Este artigo está sendo escrito sob condições ridículas em São Paulo, a maior e mais rica cidade brasileira. Sem energia elétrica desde sexta-feira, batuco a minha indignação em um laptop com pouca bateria, sem wifi, esperando que, por meio do bluetooth que nem sempre funciona, ele se conecte com o celular carregado ontem na doceira da esquina para que eu possa transmitir estas linhas para o sistema do Metrópoles.
Como chegamos a tal ponto? A Enel, concessionária encarregada de distribuir eletricidade aos paulistanos e também a outros brasileiros infelizes, é uma porcaria: os seus serviços de prevenção de problemas, de manutenção da rede, de atendimento emergencial e de comunicação com os clientes desrespeitam o contrato assinado com o governo federal e profanam os direitos dos cidadãos.
A desculpa de que o temporal e a ventania são os maiores responsáveis só aumenta a irritação. O “evento climático extremo” está longe de ser o primeiro e o último a ocorrer em São Paulo, e o último furacão na Flórida, o Milton, deixou menos domicílios sem luz lá do que aqui, o que dá a medida de como a nossa situação é grotesca.
O temporal e a ventania de sexta-feira na capital paulista sublinham de maneira brutal o que vem ocorrendo quando chove normalmente na cidade: árvores podres tombam sobre os fios, transformadores explodem, a eletricidade fica instável, há pequenos apagões — e você que arque com o custo dos eletrodomésticos e aparelhos estragados por causa das oscilações na corrente, que já fizeram com que eu perdesse uma geladeira e tivesse que gastar os tubos para consertar um computador.
A fiação aérea é uma questão incontornável que antecede a Enel, e a empresa não é responsável pela sua existência. Uma lei municipal prevê o enterramento de fios da parte das concessionárias, mas a Justiça decidiu que a Enel não está obrigada a fazê-lo, visto que se trata de concessão federal. Fios elétricos enterrados são essenciais para evitar que se fique à mercê das condições meteorológicas e da queda de árvores.

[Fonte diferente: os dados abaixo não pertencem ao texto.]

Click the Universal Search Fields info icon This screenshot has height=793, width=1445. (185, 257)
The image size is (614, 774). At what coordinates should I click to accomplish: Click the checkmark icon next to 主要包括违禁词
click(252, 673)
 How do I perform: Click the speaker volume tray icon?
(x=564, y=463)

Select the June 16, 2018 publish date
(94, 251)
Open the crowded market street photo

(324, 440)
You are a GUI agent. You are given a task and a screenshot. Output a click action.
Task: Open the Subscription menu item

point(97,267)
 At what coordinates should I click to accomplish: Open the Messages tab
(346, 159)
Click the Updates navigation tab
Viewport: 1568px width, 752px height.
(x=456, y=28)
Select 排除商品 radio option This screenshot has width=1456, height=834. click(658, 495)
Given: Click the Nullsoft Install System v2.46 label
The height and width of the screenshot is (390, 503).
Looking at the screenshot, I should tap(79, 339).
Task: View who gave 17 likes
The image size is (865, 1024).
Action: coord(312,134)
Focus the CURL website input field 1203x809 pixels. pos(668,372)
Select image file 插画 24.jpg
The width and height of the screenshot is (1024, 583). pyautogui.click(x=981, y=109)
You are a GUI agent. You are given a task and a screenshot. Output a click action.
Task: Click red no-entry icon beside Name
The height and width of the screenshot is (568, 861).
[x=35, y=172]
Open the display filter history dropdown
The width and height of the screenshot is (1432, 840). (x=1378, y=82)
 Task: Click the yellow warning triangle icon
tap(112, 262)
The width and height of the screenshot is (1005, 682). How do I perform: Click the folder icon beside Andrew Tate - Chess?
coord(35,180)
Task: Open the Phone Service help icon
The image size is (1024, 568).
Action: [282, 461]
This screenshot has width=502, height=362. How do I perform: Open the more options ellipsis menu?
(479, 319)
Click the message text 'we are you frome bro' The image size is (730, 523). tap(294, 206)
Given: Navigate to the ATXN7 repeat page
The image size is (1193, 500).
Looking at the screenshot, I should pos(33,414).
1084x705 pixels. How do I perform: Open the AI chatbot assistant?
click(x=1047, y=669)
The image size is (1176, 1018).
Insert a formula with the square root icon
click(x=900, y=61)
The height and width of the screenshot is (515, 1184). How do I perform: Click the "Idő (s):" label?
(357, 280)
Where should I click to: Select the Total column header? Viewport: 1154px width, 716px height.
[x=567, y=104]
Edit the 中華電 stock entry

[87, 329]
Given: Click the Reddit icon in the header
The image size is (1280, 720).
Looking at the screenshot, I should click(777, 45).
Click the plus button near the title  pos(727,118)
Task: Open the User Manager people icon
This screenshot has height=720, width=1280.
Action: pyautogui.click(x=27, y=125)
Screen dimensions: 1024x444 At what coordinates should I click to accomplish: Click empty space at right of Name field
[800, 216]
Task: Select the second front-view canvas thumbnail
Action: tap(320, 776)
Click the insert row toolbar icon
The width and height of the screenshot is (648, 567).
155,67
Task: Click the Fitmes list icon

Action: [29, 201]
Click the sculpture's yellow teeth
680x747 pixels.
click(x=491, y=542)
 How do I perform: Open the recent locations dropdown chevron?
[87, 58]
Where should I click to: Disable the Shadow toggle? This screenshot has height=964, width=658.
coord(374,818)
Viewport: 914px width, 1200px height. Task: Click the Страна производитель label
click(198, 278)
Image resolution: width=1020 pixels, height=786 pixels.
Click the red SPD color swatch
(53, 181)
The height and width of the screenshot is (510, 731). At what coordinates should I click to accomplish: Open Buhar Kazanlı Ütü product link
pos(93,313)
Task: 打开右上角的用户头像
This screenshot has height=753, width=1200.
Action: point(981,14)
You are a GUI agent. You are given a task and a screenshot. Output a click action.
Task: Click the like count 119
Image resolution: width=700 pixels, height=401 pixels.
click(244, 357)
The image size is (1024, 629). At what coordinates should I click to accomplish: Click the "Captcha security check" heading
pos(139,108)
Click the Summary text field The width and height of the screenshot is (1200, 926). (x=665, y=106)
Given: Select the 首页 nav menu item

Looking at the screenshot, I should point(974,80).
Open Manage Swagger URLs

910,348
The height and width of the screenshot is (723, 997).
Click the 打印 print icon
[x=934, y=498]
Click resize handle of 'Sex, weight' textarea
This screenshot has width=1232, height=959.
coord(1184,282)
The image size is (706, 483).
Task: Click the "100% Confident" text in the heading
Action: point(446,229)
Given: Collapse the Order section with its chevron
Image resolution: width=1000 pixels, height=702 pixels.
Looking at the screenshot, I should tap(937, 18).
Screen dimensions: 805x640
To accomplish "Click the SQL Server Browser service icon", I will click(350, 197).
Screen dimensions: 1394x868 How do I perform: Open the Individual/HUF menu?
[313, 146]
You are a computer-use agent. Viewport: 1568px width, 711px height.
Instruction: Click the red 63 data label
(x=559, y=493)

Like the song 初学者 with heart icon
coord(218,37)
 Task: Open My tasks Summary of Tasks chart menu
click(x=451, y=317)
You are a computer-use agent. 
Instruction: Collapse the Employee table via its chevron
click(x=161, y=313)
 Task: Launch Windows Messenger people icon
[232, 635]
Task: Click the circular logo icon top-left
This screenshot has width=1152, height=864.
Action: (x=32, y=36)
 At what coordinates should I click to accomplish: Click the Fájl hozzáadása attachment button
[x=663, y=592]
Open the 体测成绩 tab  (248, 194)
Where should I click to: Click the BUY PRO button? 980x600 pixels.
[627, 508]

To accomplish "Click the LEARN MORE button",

Conversei com quase todos os prefeitos de São Paulo nos últimos vinte anos e cobrei, como cidadão, que os fios fossem enterrados. Ouvi a mesma resposta de cada um deles: é muito caro e complicado. Ao que sempre retruquei: e para que serve um administrador se não é para encontrar soluções viáveis para problemas caros e complicados que precisam ser resolvidos DE QUALQUER FORMA?
A Enel é a ponta mais enervante no momento do problema da falta de governo nos diferentes níveis: municipal, estadual e federal (sei que estou sendo repetitivo, mas não é culpa minha se o Brasil é redundante). Nas mãos do estado, os serviços são escassos ou inexistentes, e por isso é asneira dizer que privatizações ou concessões são a causa das nossas mazelas. Veja-se o caso do saneamento público, uma vergonha estatal fedorenta e doentia. Quando o estado concede os serviços à iniciativa privada, mas não há vigilância sobre o seu cumprimento, empresas inescrupulosas maximizam os seus lucros despudoradamente, deixando de investir o que estava previsto em documento.
As agências encarregadas de fiscalizar as concessionárias dos serviços públicos permitem que a bandalha corra solta e só se manifestam quando os desastres ocorrem e todo mundo se pergunta para que elas existem. A Aneel vem fazendo vista grossa com a Enel desde há um ano, pelo menos, quando bairros inteiros de São Paulo ficaram sem energia elétrica durante uma semana. Uma semana! E, agora, o absurdo volta a ocorrer, sem que haja previsão confiável de quando acabará.
Cancelar a concessão da Enel é imprescindível, o que não é garantia de que ocorrerá, mas a medida de força não resolverá o nosso maior tormento: falta de governo no que é preciso ter governo. Foi assim que chegamos a tal ponto: os piores estão no comando. O apagão é o de um país ridiculamente desgovernado.
PS: tive de recorrer ao wifi do clube para transmitir este artigo.